Le blog de Clem

Salut, visiteur !

connexion

227 Une nouvelle école

vendredi 28 septembre 2007 • 21:23 (CEST)

Ce vendredi était le presque début des événements de l'école. Le matin se tenait la réunion d'information pour le russe (j'ai signé comme débutant), et les tests de français (desquels j'étais évidemment exempté). L'après-midi se tenaient les tests d'allemand, desquels j'étais tout sauf exempté. Il s'agissait d'un écrit d'une heure constitué d'un texte à trous et d'un petit texte dont il fallait écrire la suite. Pour le texte à trous, il m'a manqué quelques mots. En fait, ils ont juste retiré un mot tous les sept mots, et dans certains cas je ne voyais pas ce qu'ils voulaient, comme genre de mot, et j'étais bloqué par mon vocabulaire rouillé quand je comprenais les phrases. Pour le reste, principalement des prépositions ou des articles qu'il fallait bien décliner, pas de problème pour moi : mes réflexes de latiniste/helléniste et les longues heures passées à répéter « aus bei mit nach seit von zu » ou encore « wo + datif, wohin + accusatif » ont joué à plein !

Pour la rédaction, ce fut épique. Le texte ne m'inspirait absolument pas : une histoire dans laquelle le narrateur raconte sa tendre passion pour une fille qui l'ignore mais qui un jour s'inscrit dans le même cours de danse que lui et lui murmure pendant une danse : “amour” est un mot merveilleux, tu ne trouves pas ? — exercice : écrivez la suite. Et c'est là qu'est la partie épique : faute de savoir quoi écrire, et à court de temps, j'ai fini par griffonner des phrases digne d'un élève de sixième et dont je ne me souviens même plus, en me disant que de toute façon le pire que je risquais était d'être placé dans un groupe de débutants.

Ce petit test tout à fait passionnant était accompagné d'une « interview » avec les trois responsables pédagogiques des cours d'allemand, qui disposaient en outre de nos tests écrits et déjà corrigés. Je ne crains pas les oraux, je suis donc entré et je me suis assis – les trois professeurs étaient hilares (peut-être les exploits de mon prédécesseur). Les questions étaient plutôt simples et prévisibles, comme pourquoi avez vous fait de l'allemand et pendant combien de temps ?, quelles sont selon vous vos principaux soucis ?… c'est là que j'ai expliqué (enfin, essayé d'expliquer) mon petit souci de « rouille » et je suis sorti sous les éclats de rire.

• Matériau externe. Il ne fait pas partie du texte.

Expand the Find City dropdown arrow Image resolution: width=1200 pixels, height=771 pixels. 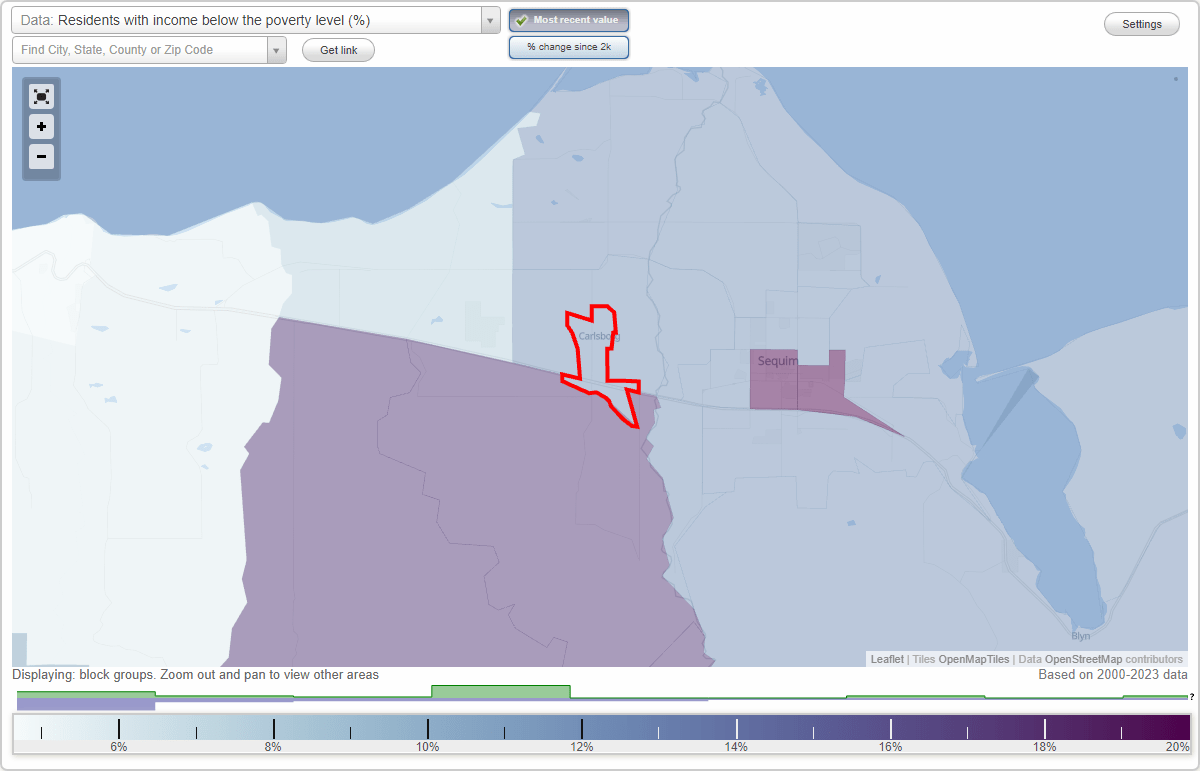(x=277, y=50)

À noter tout de même que j'ai fait mon premier trajet tout seul et qu'en reprenant le train pour Liesing, j'étais particulièrement inquiet à l'idée de m'être trompé et d'avoir pris un train qui ne s'y arrête pas (j'avais pourtant vérifié dix fois le panneau de desserte des trains) et je me suis demandé tout le trajet ce que je ferais si je me retrouvais à Payerbach-Reichenau alors que j'ignorais même que cet endroit existait.